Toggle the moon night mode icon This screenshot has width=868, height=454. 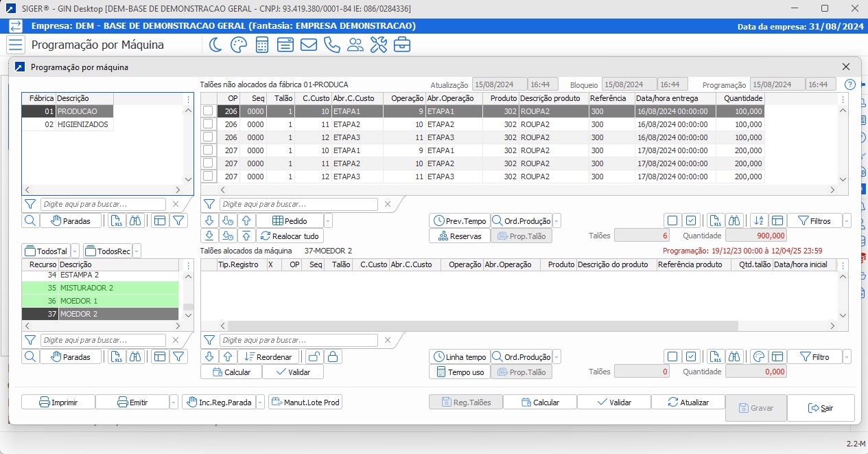[x=215, y=45]
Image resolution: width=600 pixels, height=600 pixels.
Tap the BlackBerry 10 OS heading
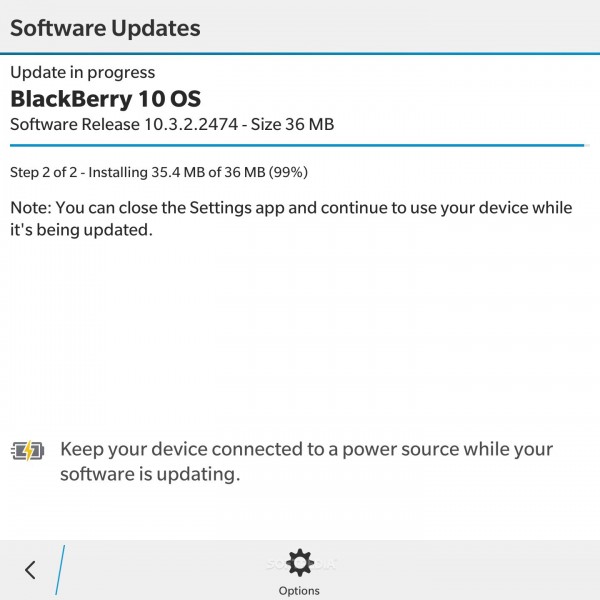105,99
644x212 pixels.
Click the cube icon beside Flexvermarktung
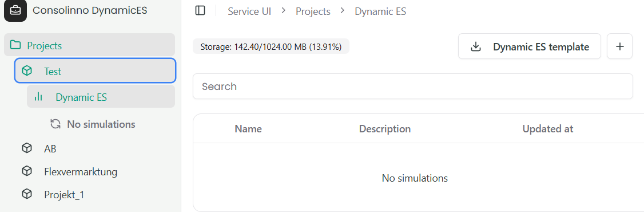(x=27, y=171)
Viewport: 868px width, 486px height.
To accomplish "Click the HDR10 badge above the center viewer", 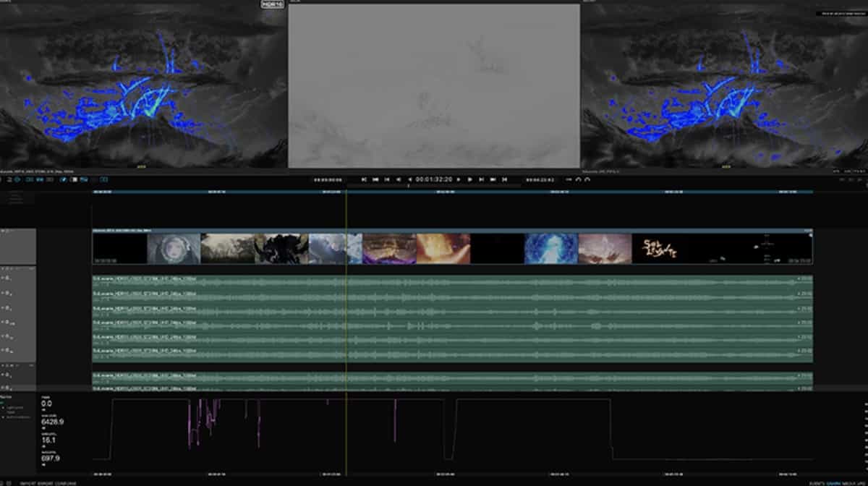I will [x=272, y=4].
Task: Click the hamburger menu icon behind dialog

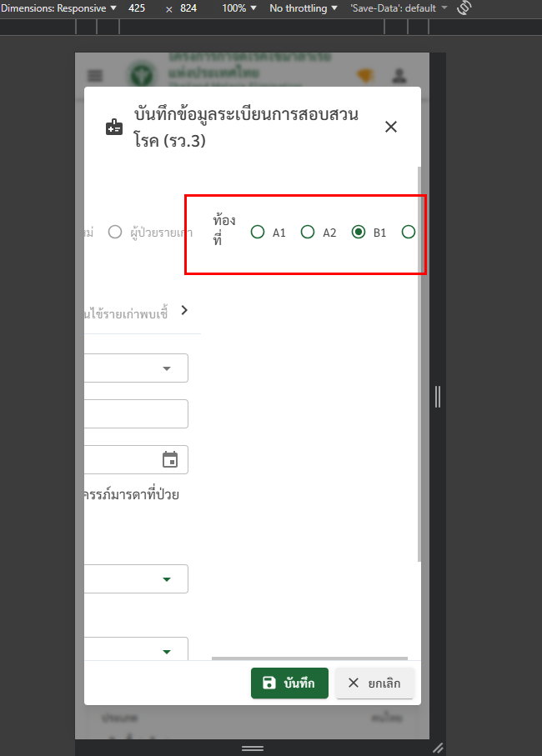Action: (x=95, y=76)

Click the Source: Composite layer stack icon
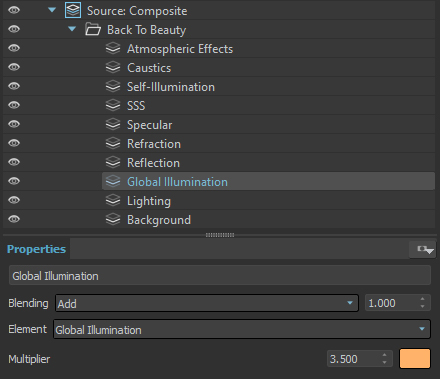click(x=73, y=10)
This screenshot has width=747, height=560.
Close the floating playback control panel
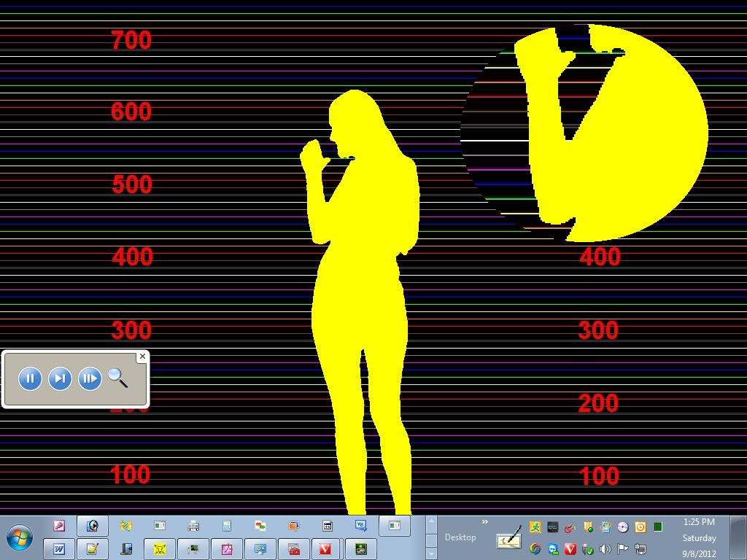point(142,357)
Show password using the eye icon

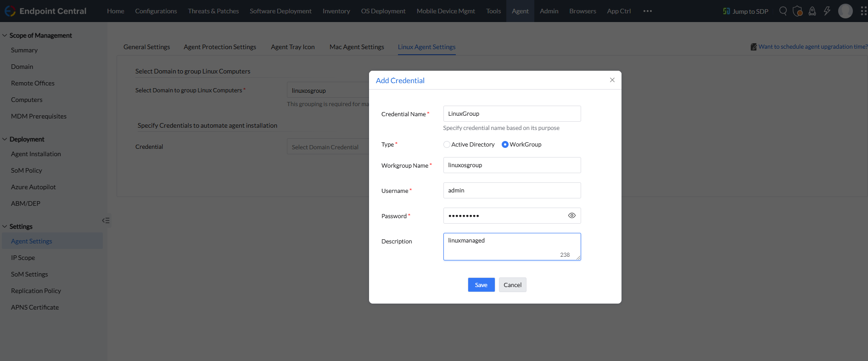click(571, 215)
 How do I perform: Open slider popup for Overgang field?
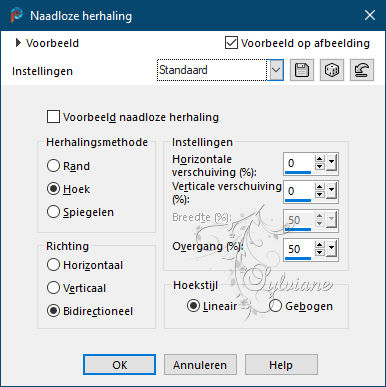tap(331, 249)
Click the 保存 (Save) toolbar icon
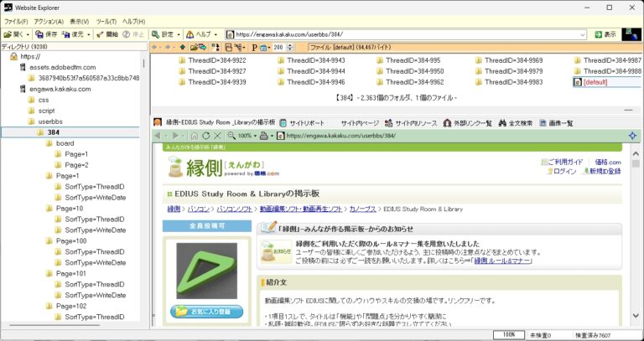 46,34
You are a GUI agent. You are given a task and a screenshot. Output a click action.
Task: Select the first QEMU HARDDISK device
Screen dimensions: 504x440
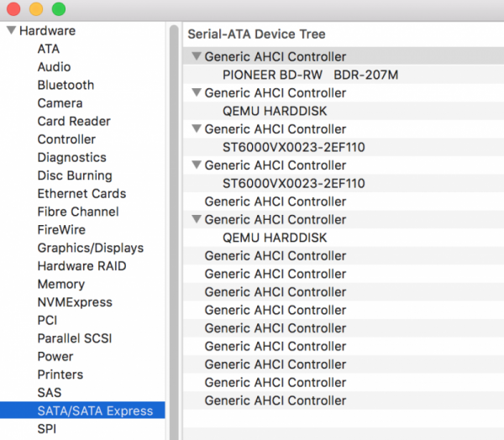point(275,111)
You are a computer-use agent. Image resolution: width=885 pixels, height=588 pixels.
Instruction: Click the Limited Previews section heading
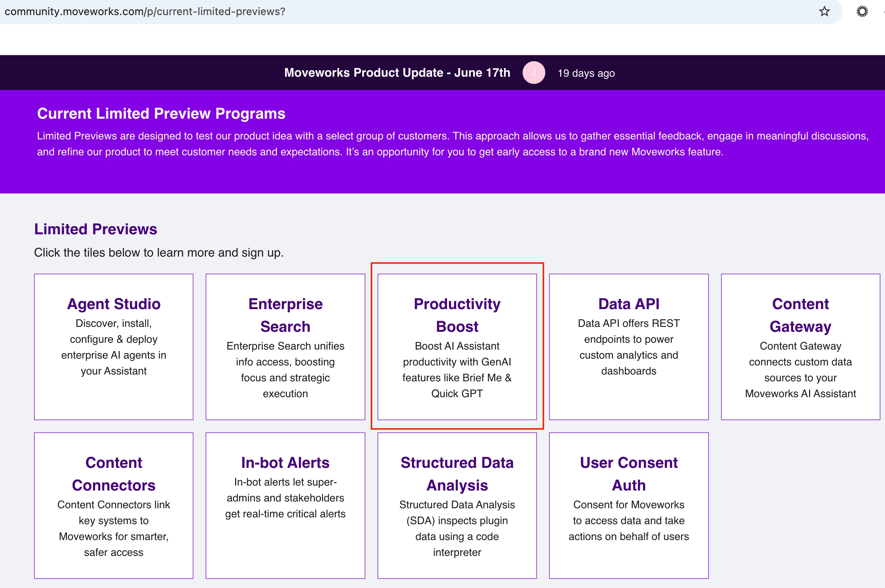(96, 229)
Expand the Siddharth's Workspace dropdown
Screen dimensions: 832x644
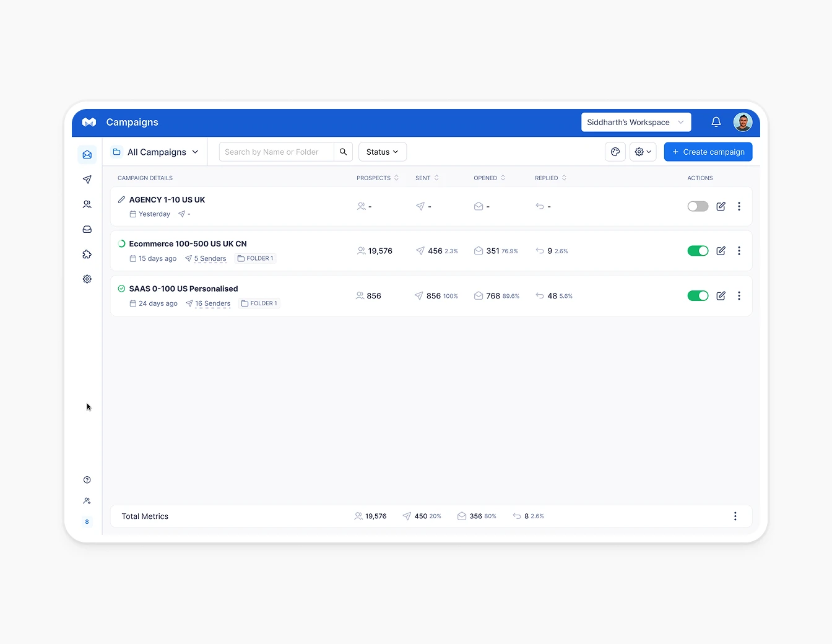click(x=636, y=122)
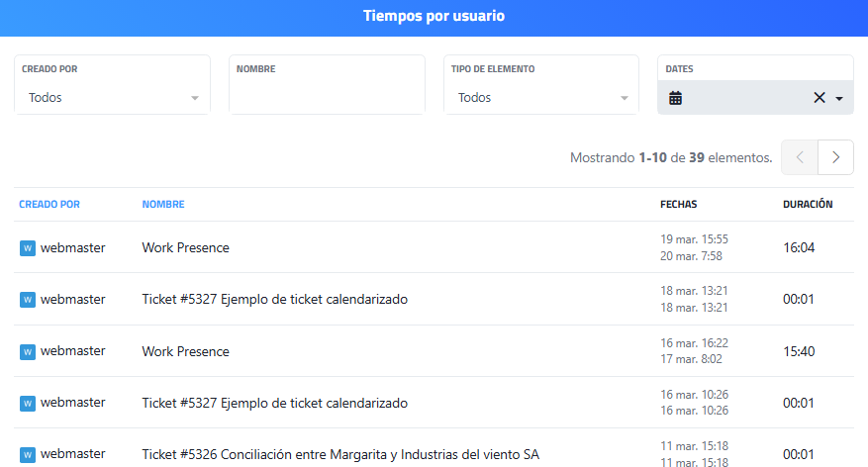Sort table by Nombre column header
The image size is (868, 467).
(163, 205)
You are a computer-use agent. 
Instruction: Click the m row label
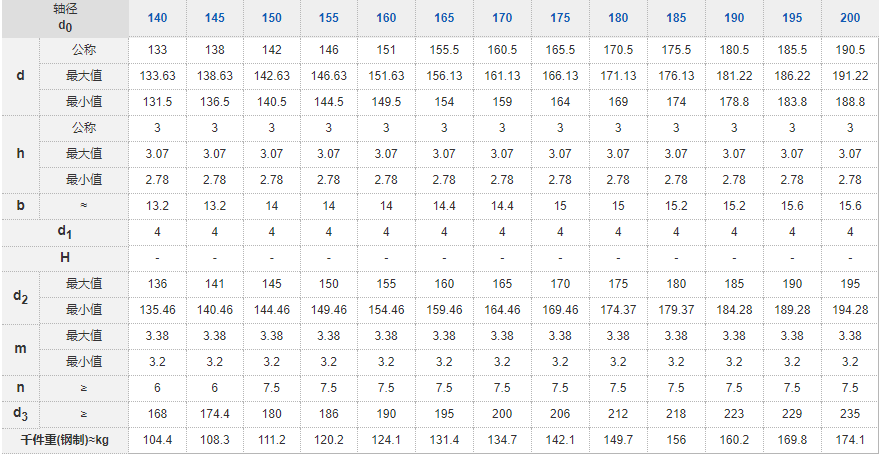[21, 348]
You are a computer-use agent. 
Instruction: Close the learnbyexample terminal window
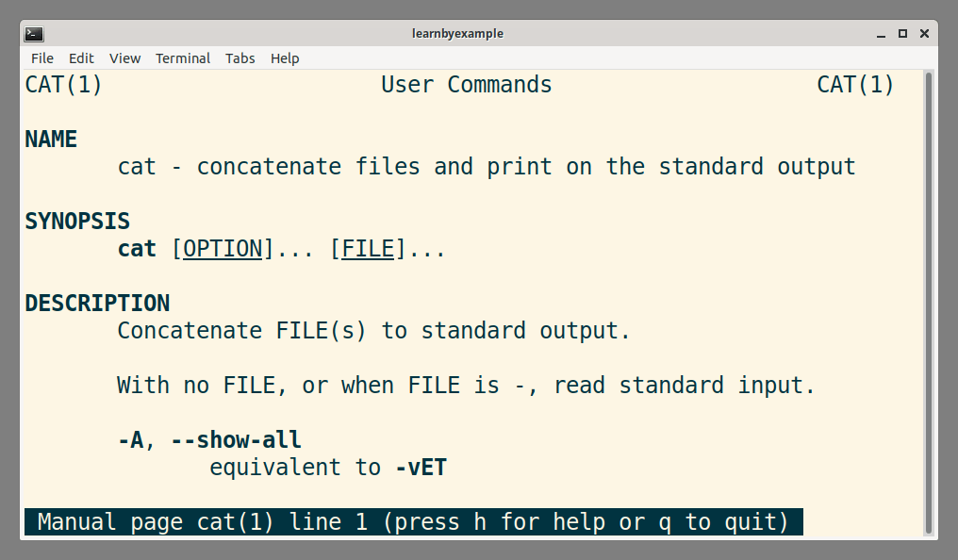tap(925, 33)

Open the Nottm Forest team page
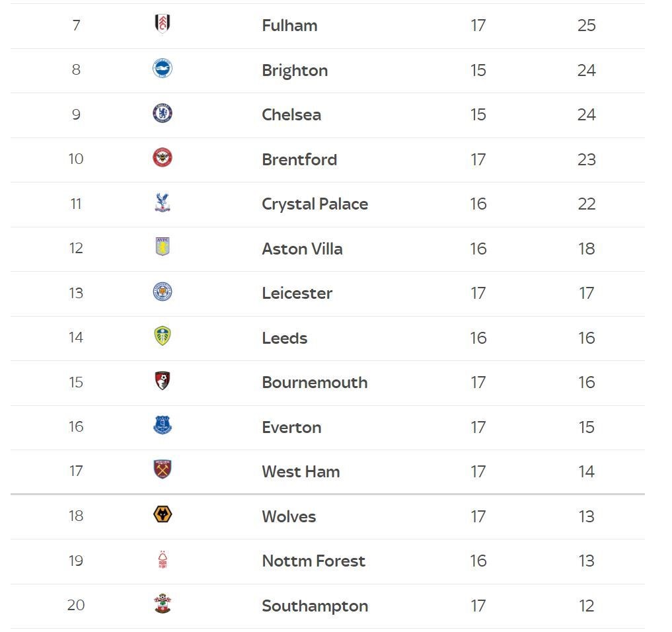coord(313,561)
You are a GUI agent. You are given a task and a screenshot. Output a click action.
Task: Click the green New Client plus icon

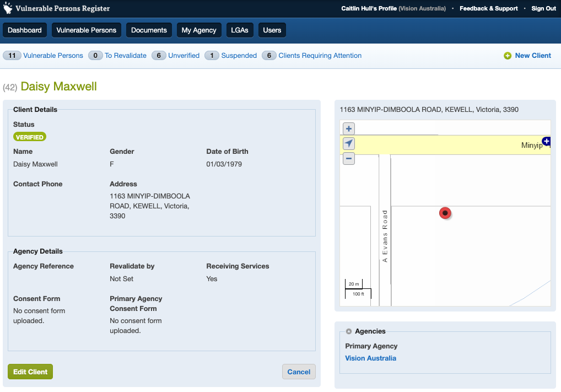[508, 56]
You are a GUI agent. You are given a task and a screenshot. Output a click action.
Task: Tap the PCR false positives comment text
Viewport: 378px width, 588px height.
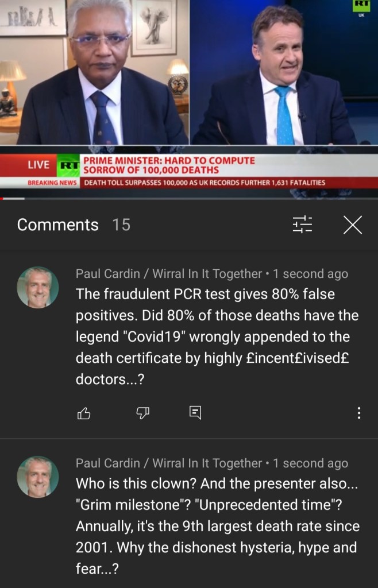[218, 336]
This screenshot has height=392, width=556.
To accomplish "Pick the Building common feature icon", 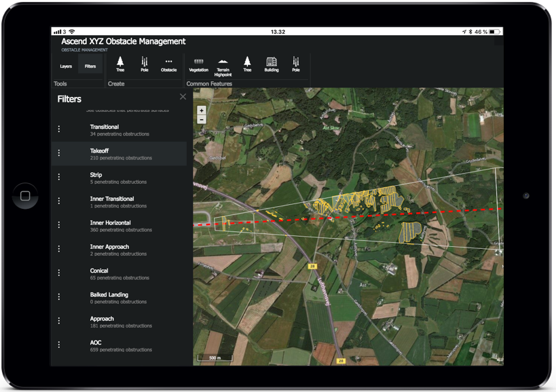I will pyautogui.click(x=272, y=64).
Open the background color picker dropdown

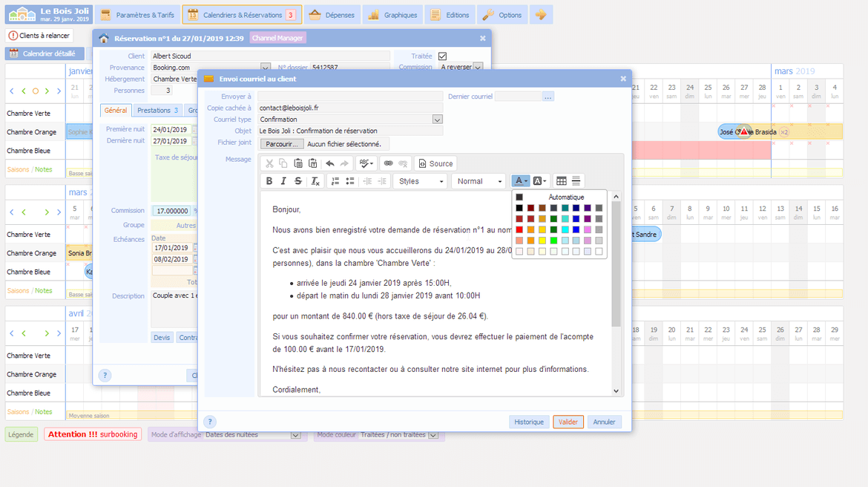[x=540, y=181]
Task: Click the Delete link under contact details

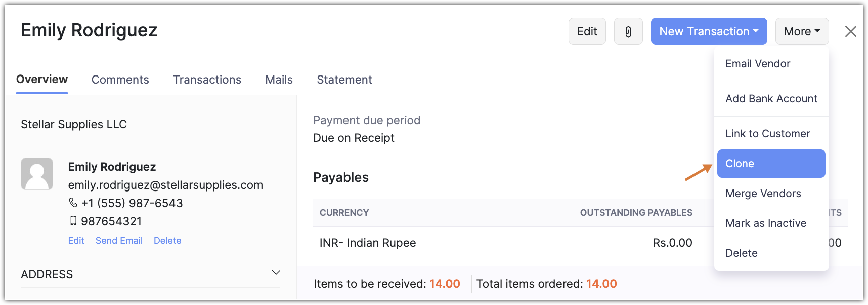Action: [167, 241]
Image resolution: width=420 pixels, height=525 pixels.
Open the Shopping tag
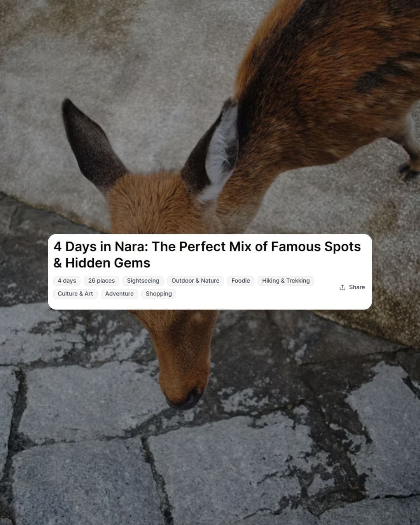tap(159, 294)
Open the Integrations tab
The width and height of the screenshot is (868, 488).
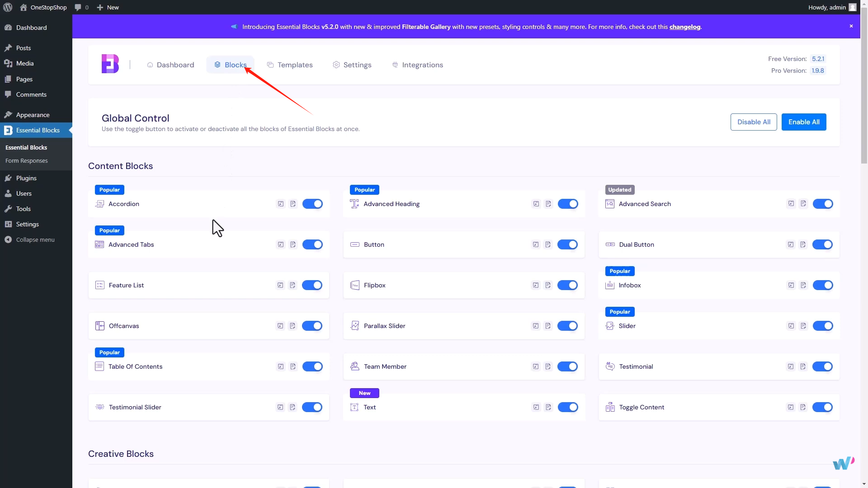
######
## Task goal
Copy the listing word for word, starting at the line that contains "Open the background color picker dropdown" and ending at the listing's last line. Omit the pictures.

## Answer to this task
Open the background color picker dropdown

[x=540, y=181]
Task: Click the Delete link under contact details

Action: [167, 241]
Image resolution: width=420 pixels, height=525 pixels.
Open the Shopping tag
tap(159, 294)
Open the Integrations tab
The width and height of the screenshot is (868, 488).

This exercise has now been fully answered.